● **Lesetext**
Preisverfall bei Milch

32,58 Cent ist der Vorarlberg Milch derzeit das Kilo gentechnikfreier Vorarlberger Milch wert, inklusive Mehrwertsteuer. Damit liege man immerhin um zehn Prozent über dem Österreichschnitt – und sogar 30 Prozent über den deutschen Kollegen. Vor zwei Jahren waren es noch über 42 Cent, die sich ein Vorarlberger Milchbauer erwarten konnte. Dies entspricht einen Preisrückgang von 25 Prozent in zwei Jahren. Dies spiegelt sich in den Marktregalen, wie die Grünen am Freitag vor Augen führten:

Preisvergleich
Preisvergleich

Immer weniger produzieren immer mehr

Die Lage für Milchbauern ist nicht erst seit dem Fall der Milchquote schwierig. Seit 1995 habe sich die Zahl der milchproduzierenden Betrieben halbiert, warnt die Landwirtschaftskammer. Auch werden immer mehr Bauernhöfe nebenberuflich betrieben. Paradox: Die Zahl der Betriebe nimmt zwar ab, die Milchproduktion nimmt aber in Vorarlberg immer mehr zu. Dies zeigt sich auch bei Vorarlberg Milch. Allein von 2014 auf 2015 ging die Zahl der Lieferbetriebe von 561 auf 502 um ein Zehntel, die Milchmenge ging jedoch nur um 1,3 Prozent auf 60,9 Millionen Kilo zurück.

“Heidi-Milchwirtschaft” gegen internationaler Konkurrenz

Mit der Konkurrenz der Großbetriebe kann man am internationalen Markt jedoch nicht mithalten. Allein die seit dem Fall der Milchquote verzeichnete Mehrproduktion in Europa ist dreimal soviel, wie in ganz Österreich in einem Jahr produziert wird. Eine baldige Erholung des internationalen Milchpreises ist daher kaum in Sicht.

Vorsäss Schalzbach 10
Vorsäss Schalzbach 10 ©Vorarlbergs Milchbetriebe sind im europäischen Vergleich überschaubar. – Berchtold

Die Landwirte müssen aber weiterhin auf Milch setzen – allein schon da die Kühe bereits im Stall stehen. “Wir bauen auf Qualität und Diversifizierung, so vor allem auch in der Milchwirtschaft mit zusätzlichen Milchsorten wie Heu- und Bio-Milch sowie über 60 Käsesorten”, betont am Donnerstag Landwirtschaftskammer-Präsident Josef Moosbrugger. Er fordert nicht zuletzt verbindliche Abmachungen zwischen Milcherzeuger und -verarbeiter über Milchsorten und -menge.

● **Daten**
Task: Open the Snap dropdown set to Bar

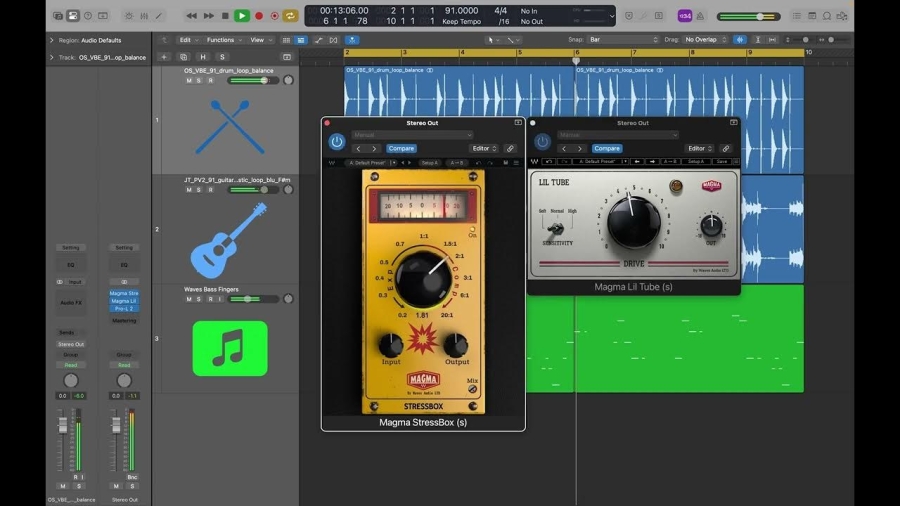Action: point(623,40)
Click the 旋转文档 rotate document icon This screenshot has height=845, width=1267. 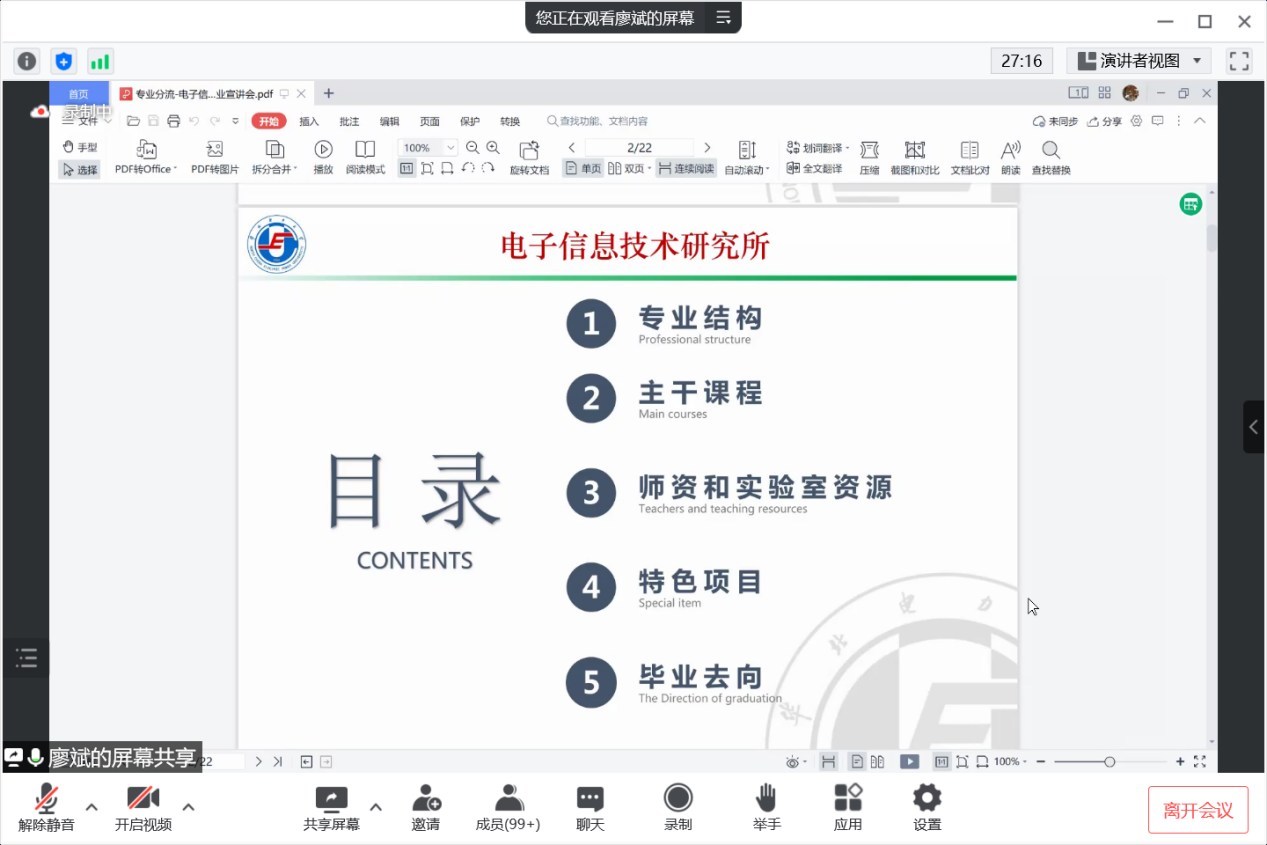(x=529, y=150)
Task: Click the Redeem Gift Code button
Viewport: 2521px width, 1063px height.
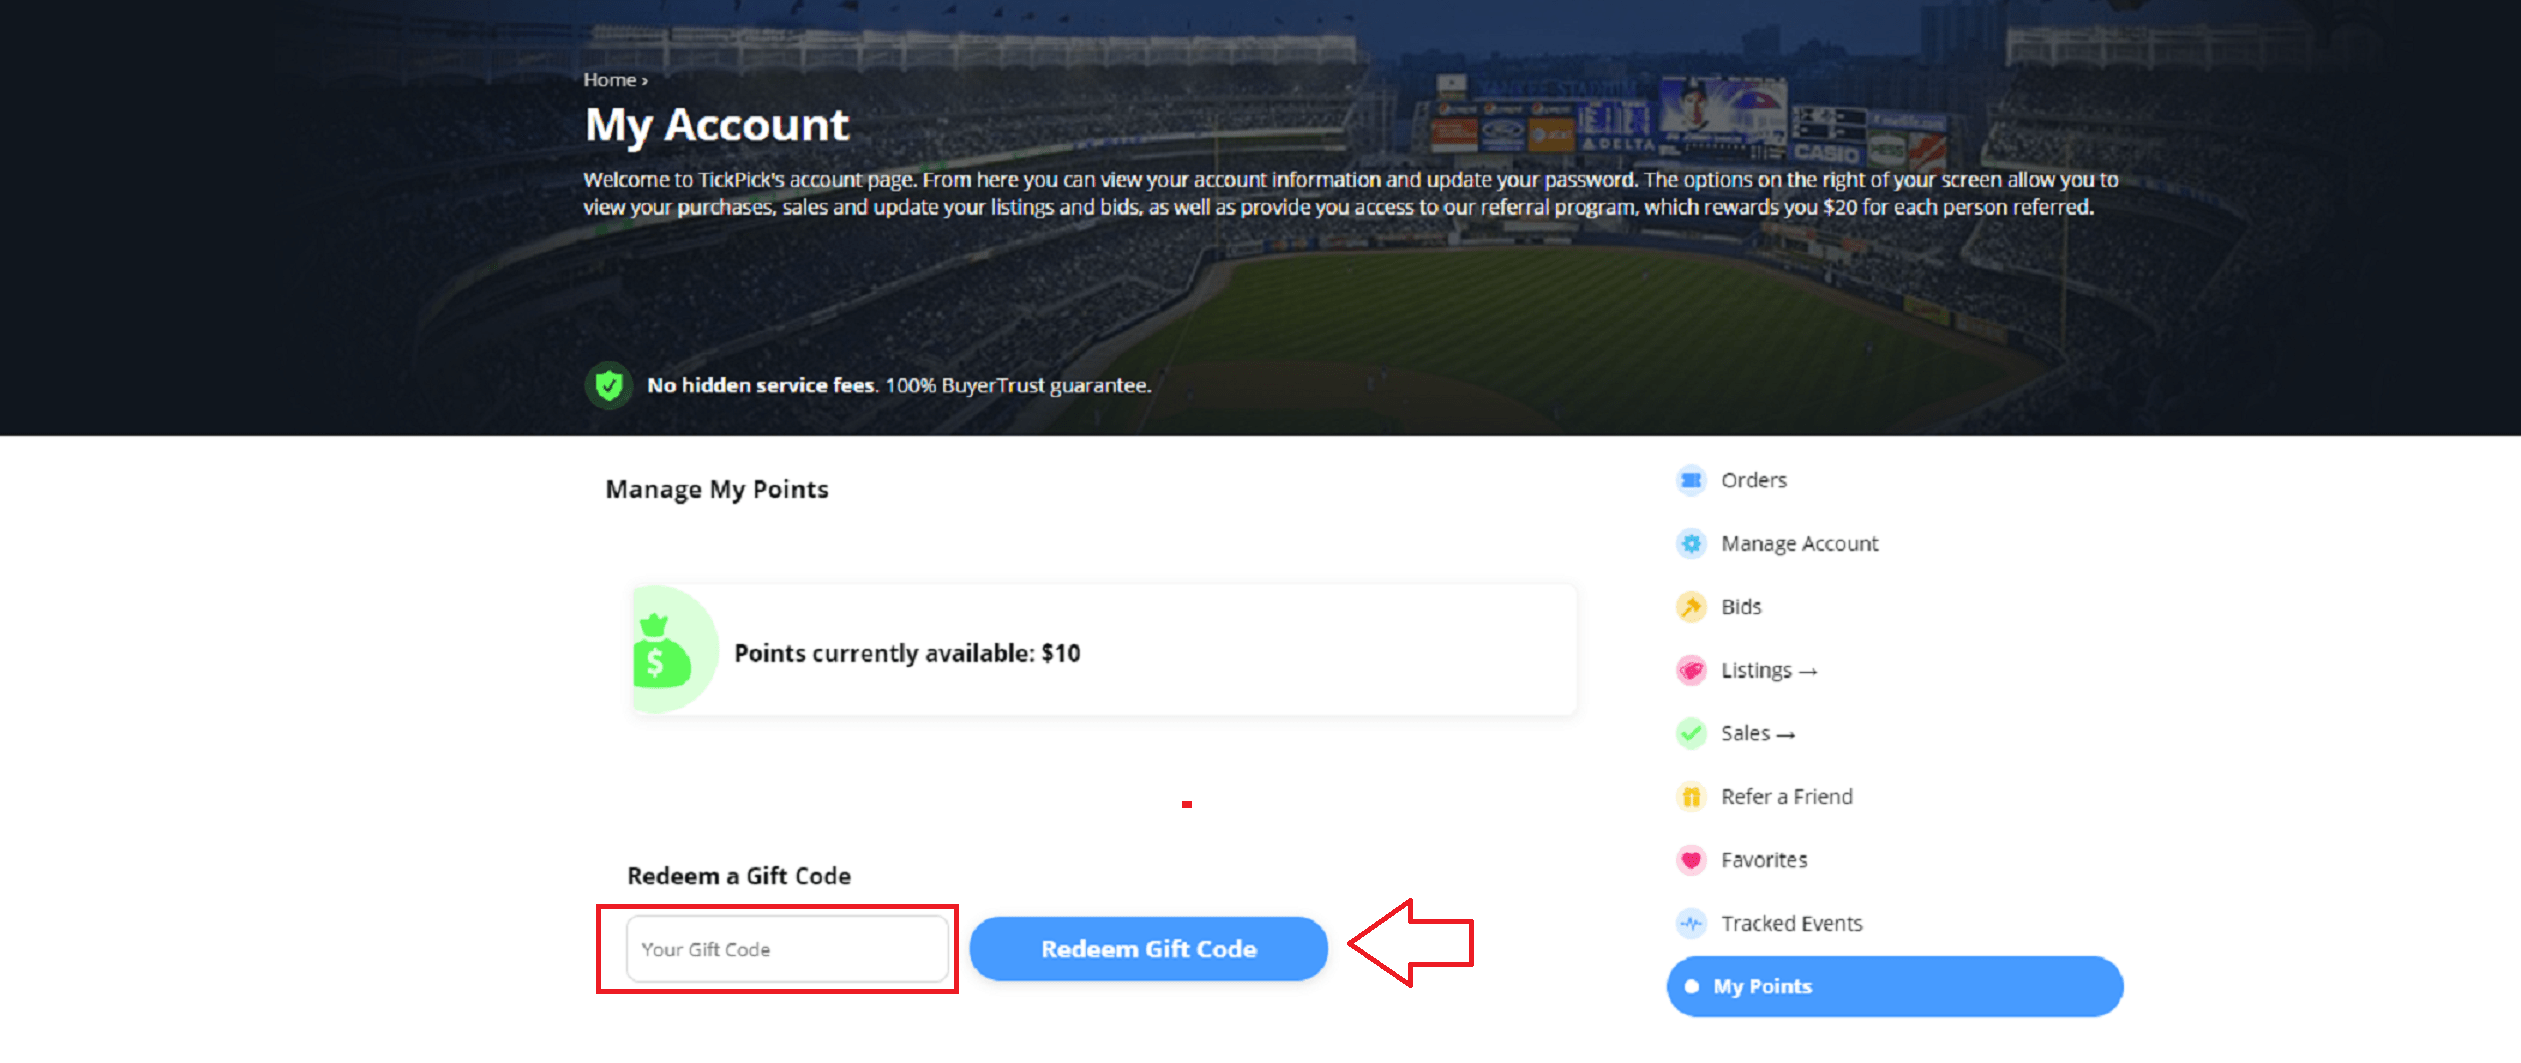Action: pyautogui.click(x=1149, y=948)
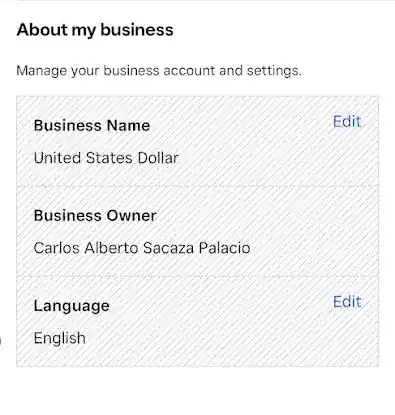Screen dimensions: 395x415
Task: Click the word United in business name
Action: click(57, 158)
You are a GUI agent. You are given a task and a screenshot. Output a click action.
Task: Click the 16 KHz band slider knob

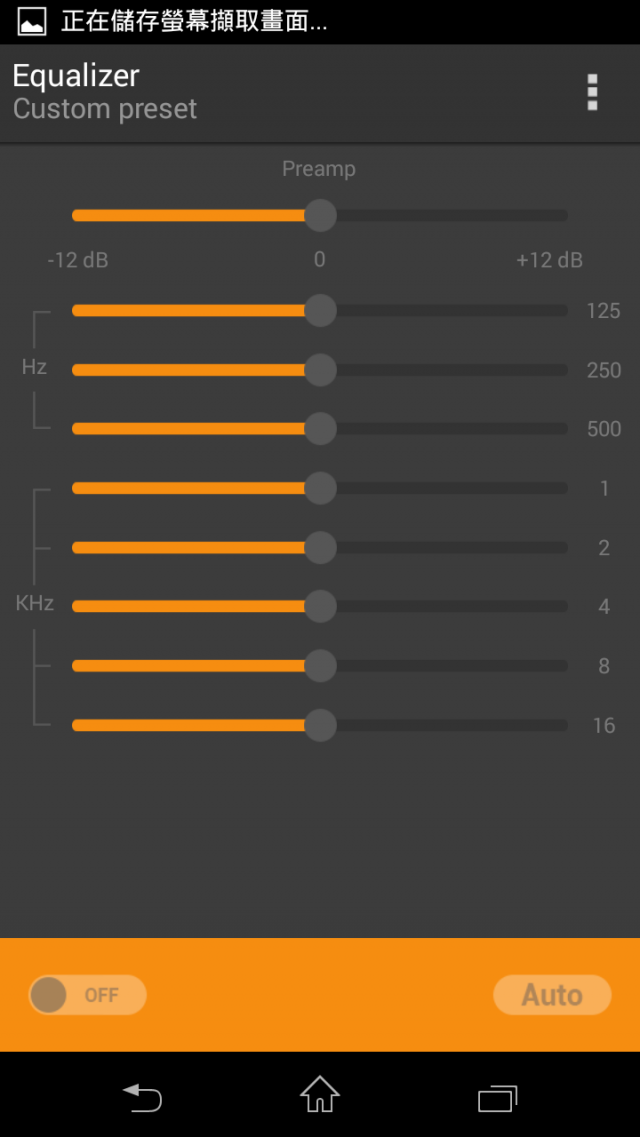[x=319, y=725]
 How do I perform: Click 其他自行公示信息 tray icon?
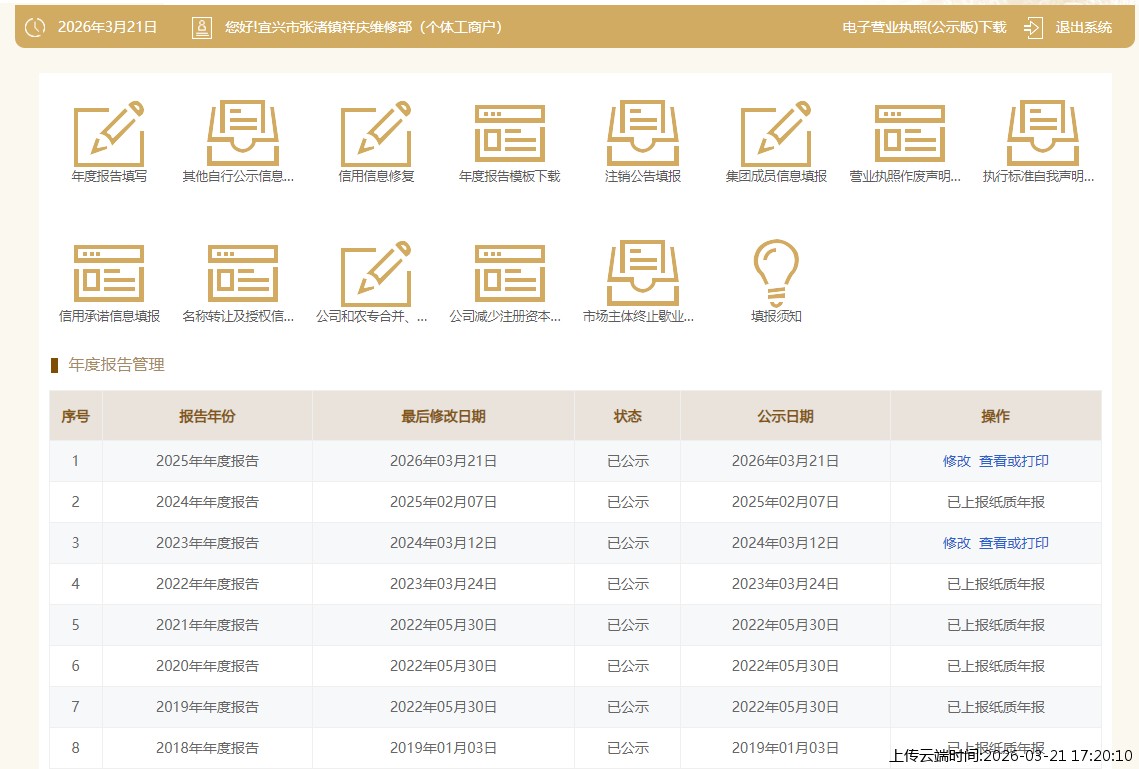click(x=243, y=134)
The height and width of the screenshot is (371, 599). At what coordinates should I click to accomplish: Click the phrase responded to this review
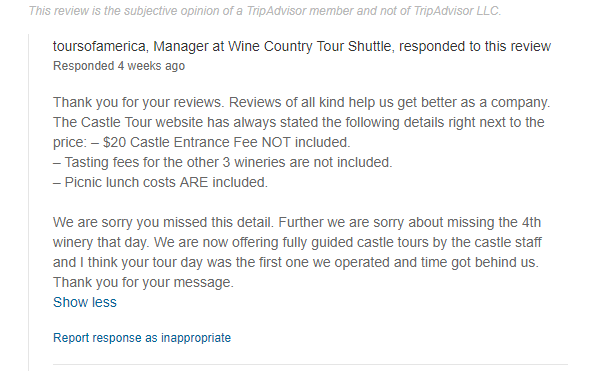475,46
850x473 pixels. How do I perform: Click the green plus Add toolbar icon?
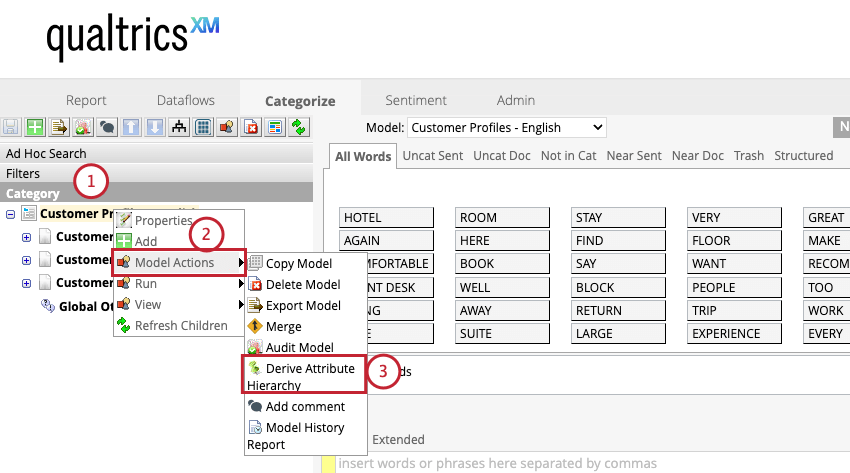tap(35, 127)
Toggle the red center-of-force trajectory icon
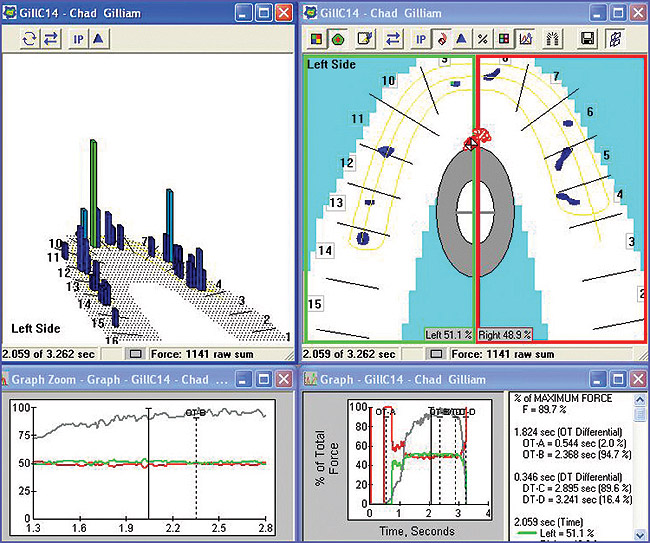This screenshot has height=543, width=650. 440,40
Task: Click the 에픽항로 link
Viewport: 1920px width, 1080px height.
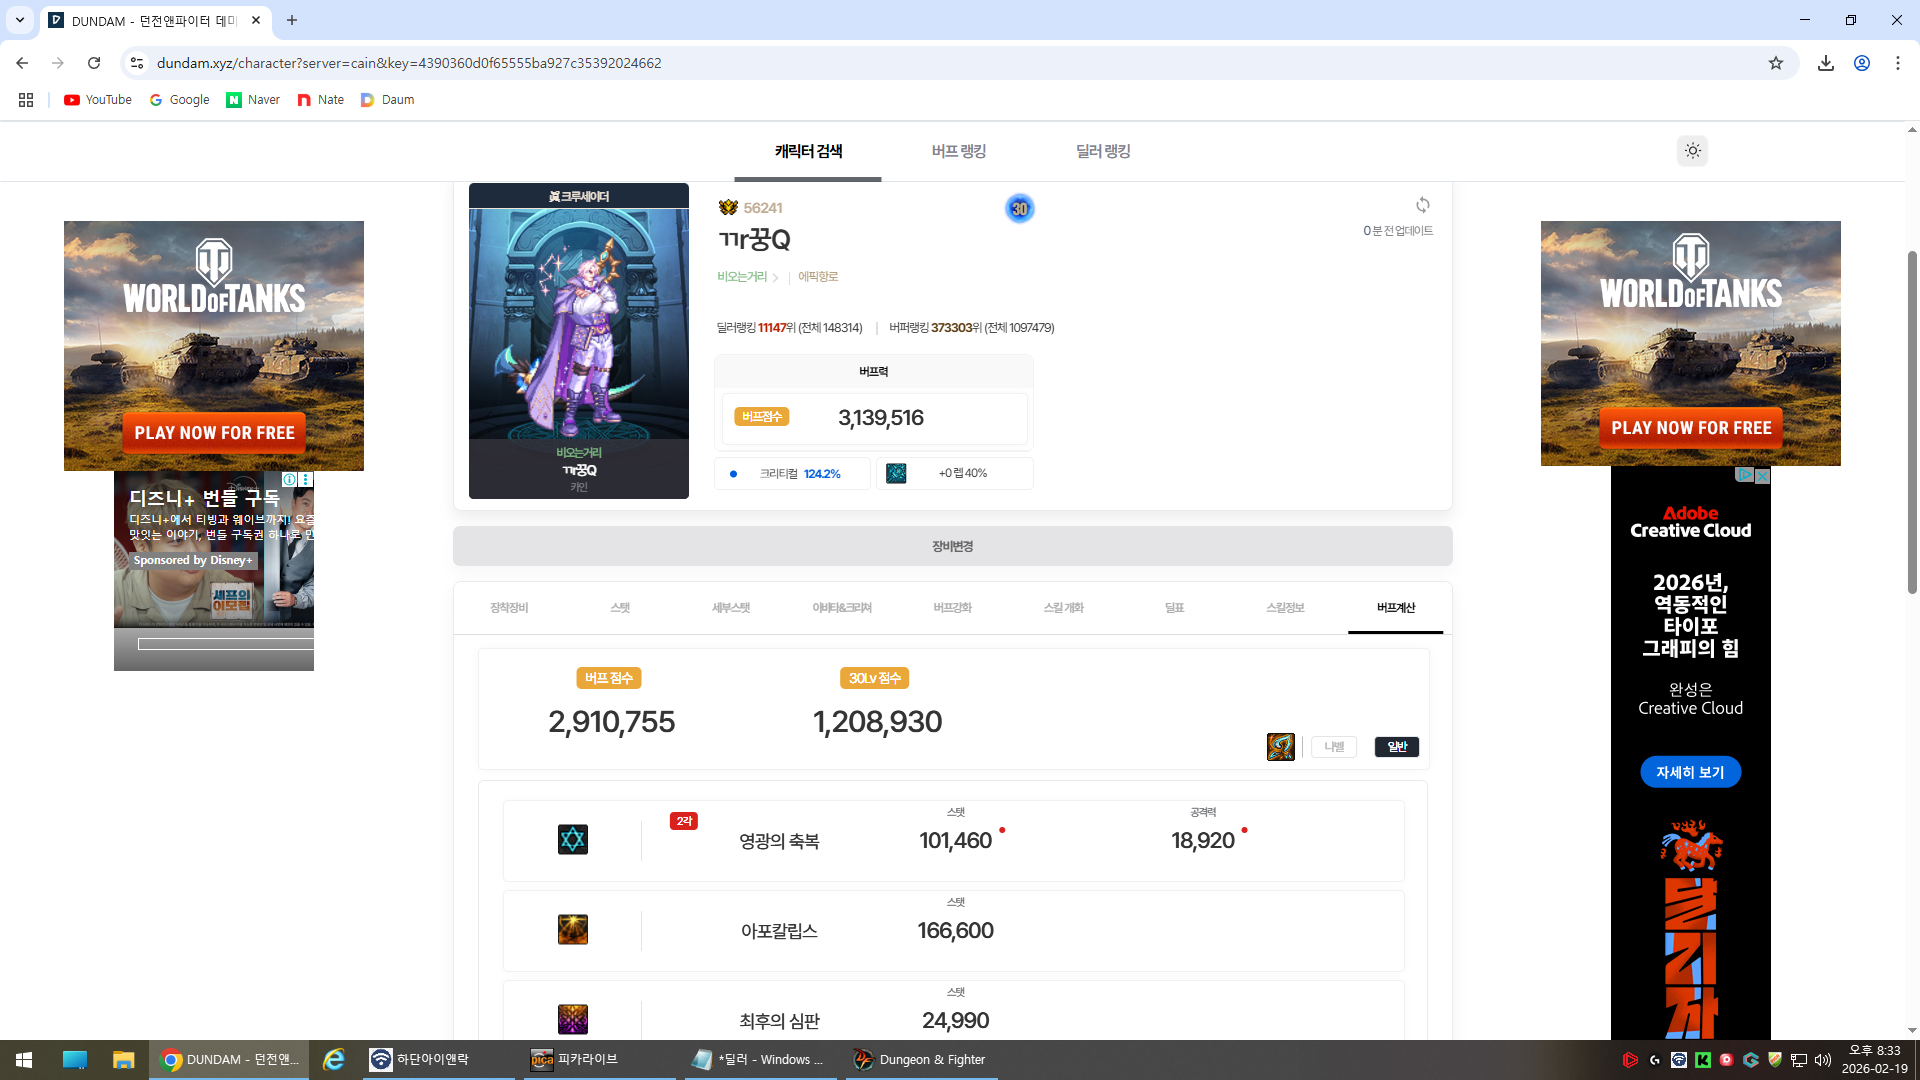Action: 818,277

● **Zu erledigen**
[1] Schreiben Sie aus dem Lesetext den Abschnitt wortgetreu ab, der mit „Immer weniger produzieren“ beginnt und mit „Millionen Kilo zurück.“ endet.
[2] Entscheiden Sie für jede Aussage, ob sie mit dem Lesetext übereinstimmt, und belegen Sie Ihre Antwort (ja oder nein) mit einem wörtlichen Zitat:
(a) Vor zwei Jahren konnte ein Vorarlberger Milchbauer mit über 42 Cent pro Kilo Milch rechnen.
(b) Bei Vorarlberg Milch stieg die Milchmenge von 2014 auf 2015.
(c) Der Milchpreis von Vorarlberg Milch liegt unter dem österreichischen Durchschnitt.

● **Lösungen**
[1]
Immer weniger produzieren immer mehr

Die Lage für Milchbauern ist nicht erst seit dem Fall der Milchquote schwierig. Seit 1995 habe sich die Zahl der milchproduzierenden Betrieben halbiert, warnt die Landwirtschaftskammer. Auch werden immer mehr Bauernhöfe nebenberuflich betrieben. Paradox: Die Zahl der Betriebe nimmt zwar ab, die Milchproduktion nimmt aber in Vorarlberg immer mehr zu. Dies zeigt sich auch bei Vorarlberg Milch. Allein von 2014 auf 2015 ging die Zahl der Lieferbetriebe von 561 auf 502 um ein Zehntel, die Milchmenge ging jedoch nur um 1,3 Prozent auf 60,9 Millionen Kilo zurück.

[2]
(a) Ja: „Vor zwei Jahren waren es noch über 42 Cent, die sich ein Vorarlberger Milchbauer erwarten konnte.“
(b) Nein: „die Milchmenge ging jedoch nur um 1,3 Prozent auf 60,9 Millionen Kilo zurück.“
(c) Nein: „Damit liege man immerhin um zehn Prozent über dem Österreichschnitt“